= Census in Albania =

2017 population pyramid of Albania, from UN estimates.

Since the proclamation of Independence on November 28, 1912, Albania has organized 12 population censuses. The first official census was conducted on November 15, 1923, and was restricted to a mere population count. Because knowledge about the age of the citizens was missing at the time, only the main population characteristics were collected. However, the censuses of 1923 and later 1930 made up the basis for setting up a kind of vital population register by age and gender.
From 1945 to 1960, the censuses followed more or less the same methodology. The most important objective of the 1945 census was to lay the basis for the civil population registry, the so-called Population Fundamentals Book. These early censuses were all conducted by using a "freezing day" approach, i.e. no one was allowed to leave their home until the enumerator had completed the interview. During the time period from 1969 to 1989, the censuses continued to be conducted on the prerequisite that everyone needed to be present during the interview. The 1923–1960 censuses all collected general information on population characteristics to build up and to consolidate the civil population registry, while censuses conducted during the 1969–1989 period had more elaborate questionnaires with questions related to the socio-economic characteristics of the population. At that time, differences between the civil registration data and the population census were minor due to the absence of migration. The recent Population and Housing Censuses of 2001–2023 were carried out in compliance with international recommendations from Eurostat and the UNECE statistical division. For the census of 2023, data were collected digitally for the first time.
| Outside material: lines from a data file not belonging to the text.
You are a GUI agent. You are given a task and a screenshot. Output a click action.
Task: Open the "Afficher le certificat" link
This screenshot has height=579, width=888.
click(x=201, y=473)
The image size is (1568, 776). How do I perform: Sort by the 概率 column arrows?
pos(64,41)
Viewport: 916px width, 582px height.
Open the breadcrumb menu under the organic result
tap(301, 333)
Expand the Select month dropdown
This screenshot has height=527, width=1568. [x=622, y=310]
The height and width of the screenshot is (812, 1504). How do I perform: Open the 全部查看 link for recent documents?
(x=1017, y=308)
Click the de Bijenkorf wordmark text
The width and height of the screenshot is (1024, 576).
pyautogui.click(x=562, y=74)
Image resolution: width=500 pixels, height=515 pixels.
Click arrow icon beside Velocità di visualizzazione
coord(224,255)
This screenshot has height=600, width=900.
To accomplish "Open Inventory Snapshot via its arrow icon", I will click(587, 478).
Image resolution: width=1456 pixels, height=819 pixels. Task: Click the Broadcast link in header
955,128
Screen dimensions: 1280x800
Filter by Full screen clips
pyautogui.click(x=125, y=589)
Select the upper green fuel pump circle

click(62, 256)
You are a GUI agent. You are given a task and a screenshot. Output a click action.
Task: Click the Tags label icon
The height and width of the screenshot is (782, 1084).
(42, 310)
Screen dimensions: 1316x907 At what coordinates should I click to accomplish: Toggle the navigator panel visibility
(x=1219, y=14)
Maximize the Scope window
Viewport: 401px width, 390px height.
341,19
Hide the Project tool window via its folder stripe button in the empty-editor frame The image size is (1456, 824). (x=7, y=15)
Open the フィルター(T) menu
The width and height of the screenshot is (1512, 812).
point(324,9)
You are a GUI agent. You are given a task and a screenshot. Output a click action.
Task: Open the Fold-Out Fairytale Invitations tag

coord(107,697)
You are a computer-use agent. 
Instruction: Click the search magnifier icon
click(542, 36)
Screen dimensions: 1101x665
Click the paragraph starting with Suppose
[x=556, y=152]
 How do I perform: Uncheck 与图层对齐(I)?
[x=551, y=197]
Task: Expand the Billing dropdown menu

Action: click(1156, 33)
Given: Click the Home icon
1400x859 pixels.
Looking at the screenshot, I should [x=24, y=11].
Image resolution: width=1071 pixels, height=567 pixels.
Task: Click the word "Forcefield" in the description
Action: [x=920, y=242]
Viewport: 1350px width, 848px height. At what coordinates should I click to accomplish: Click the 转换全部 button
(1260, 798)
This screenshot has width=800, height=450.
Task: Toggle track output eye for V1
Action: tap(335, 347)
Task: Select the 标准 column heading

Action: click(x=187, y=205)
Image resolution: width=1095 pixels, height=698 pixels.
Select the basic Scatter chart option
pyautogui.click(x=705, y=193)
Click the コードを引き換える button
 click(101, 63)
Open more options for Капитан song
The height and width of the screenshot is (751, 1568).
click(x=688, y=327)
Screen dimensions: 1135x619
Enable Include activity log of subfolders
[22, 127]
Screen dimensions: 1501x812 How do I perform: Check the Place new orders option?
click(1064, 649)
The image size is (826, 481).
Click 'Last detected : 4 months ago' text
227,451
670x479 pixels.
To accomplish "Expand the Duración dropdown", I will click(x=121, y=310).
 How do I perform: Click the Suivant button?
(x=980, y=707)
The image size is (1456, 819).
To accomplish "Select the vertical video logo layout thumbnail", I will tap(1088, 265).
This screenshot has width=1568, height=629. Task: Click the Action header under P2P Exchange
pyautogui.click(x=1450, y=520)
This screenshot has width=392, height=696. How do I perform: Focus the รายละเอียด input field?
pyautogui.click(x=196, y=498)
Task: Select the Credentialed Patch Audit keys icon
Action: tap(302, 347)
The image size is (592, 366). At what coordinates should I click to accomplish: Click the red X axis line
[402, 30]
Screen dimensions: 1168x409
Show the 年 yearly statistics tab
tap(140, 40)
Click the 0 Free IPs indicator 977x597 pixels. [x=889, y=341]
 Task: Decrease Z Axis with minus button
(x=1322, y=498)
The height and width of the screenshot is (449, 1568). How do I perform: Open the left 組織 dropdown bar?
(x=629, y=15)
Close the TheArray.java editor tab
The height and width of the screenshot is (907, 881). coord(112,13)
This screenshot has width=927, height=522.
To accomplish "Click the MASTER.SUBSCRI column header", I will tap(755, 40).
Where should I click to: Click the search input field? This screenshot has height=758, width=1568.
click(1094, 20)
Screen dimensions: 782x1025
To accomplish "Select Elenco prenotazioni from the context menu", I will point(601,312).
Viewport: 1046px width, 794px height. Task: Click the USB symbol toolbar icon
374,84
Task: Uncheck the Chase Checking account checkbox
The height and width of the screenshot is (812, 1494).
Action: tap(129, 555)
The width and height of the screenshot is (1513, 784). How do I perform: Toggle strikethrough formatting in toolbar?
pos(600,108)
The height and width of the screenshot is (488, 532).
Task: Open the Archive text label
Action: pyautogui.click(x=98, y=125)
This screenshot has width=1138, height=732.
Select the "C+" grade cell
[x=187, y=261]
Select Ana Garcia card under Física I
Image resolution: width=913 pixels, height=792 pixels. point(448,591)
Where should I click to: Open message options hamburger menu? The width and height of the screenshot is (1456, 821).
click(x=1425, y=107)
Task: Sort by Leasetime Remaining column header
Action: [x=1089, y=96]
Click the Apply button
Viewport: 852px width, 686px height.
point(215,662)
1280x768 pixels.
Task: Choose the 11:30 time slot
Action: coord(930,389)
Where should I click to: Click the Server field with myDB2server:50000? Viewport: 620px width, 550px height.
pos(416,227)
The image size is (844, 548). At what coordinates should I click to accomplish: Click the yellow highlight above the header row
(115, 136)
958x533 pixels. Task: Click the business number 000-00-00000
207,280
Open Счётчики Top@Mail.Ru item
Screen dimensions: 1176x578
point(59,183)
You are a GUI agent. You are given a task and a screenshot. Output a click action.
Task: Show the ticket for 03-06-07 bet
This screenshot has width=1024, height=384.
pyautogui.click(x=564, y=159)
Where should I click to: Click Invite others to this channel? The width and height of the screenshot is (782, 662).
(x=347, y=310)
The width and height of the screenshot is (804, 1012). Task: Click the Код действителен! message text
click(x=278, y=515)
Due to the COVID-19 pandemic and problems with the acquisition of the tablets, the census was first postponed to 2022 and then to 2023.

== National censuses ==

| No. | Date | Total Population | % change | By gender |  | Density per km^{2} | Households |  | Urban pop. % |
| Males | Females | Total | Ave. size |
| 1st Census | 15.11.1923 | 814,380 | — | 421,618 | 392,762 | 28.3 | 143,065 | 5.7 | 15.9% |
| 2nd Census | 25.05.1930 | 833,618 | +26.1% | 428,959 | 404,659 | 28.9 | 146,249 | 5.7 | — |
| 3rd Census | 30.09.1945 | 1,122,044 | +3.4% | 570,361 | 551,683 | 39.0 | 196,850 | 5.7 | 21.3% |
| 4th Census | 03.09.1950 | 1,218,943 | +8.2% | 625,935 | 593,008 | 42.4 | 211,613 | 5.8 | 20.5% |
| 5th Census | 02.10.1955 | 1,391,499 | +13.2% | 713,316 | 678,183 | 48.4 | 251,756 | 5.5 | 27.5% |
| 6th Census | 02.10.1960 | 1,626,315 | +15.5% | 831,294 | 795,021 | 56.5 | 279,805 | 5.8 | 30.9% |
| 7th Census | 01.04.1969 | 2,068,155 | +23.9% | 1,062,931 | 1,005,224 | 71.9 | 346,588 | 6.0 | 31.5% |
| 8th Census | 07.01.1979 | 2,590,600 | +22.4% | 1,337,400 | 1,253,200 | 90.1 | 463,333 | 5.6 | 33.5% |
| 9th Census | 12.04.1989 | 3,182,417 | +20.5% | 1,638,074 | 1,544,343 | 110.7 | 675,456 | 4.7 | 35.5% |
| 10th Census | 01.04.2001 | 3,069,275 | -3.6% | 1,530,443 | 1,538,832 | 106.7 | 726,895 | 4.2 | 42.1% |
| 11th Census | 01.10.2011 | 2,821,977 | -8.3% | 1,403,059 | 1,397,079 | 98.1 | 722,600 | 3.9 | 53.1% |
| 12th Census | 18.09.2023 | 2,402,113 | -14.9% | 1,190,448 | 1,211,665 | 83.6 | 755,950 | 3.2 | — |

== See also ==
- Demographics of Albania
- INSTAT

== Notes ==
- In the 2011 census, 21,839 respondents declined to participate.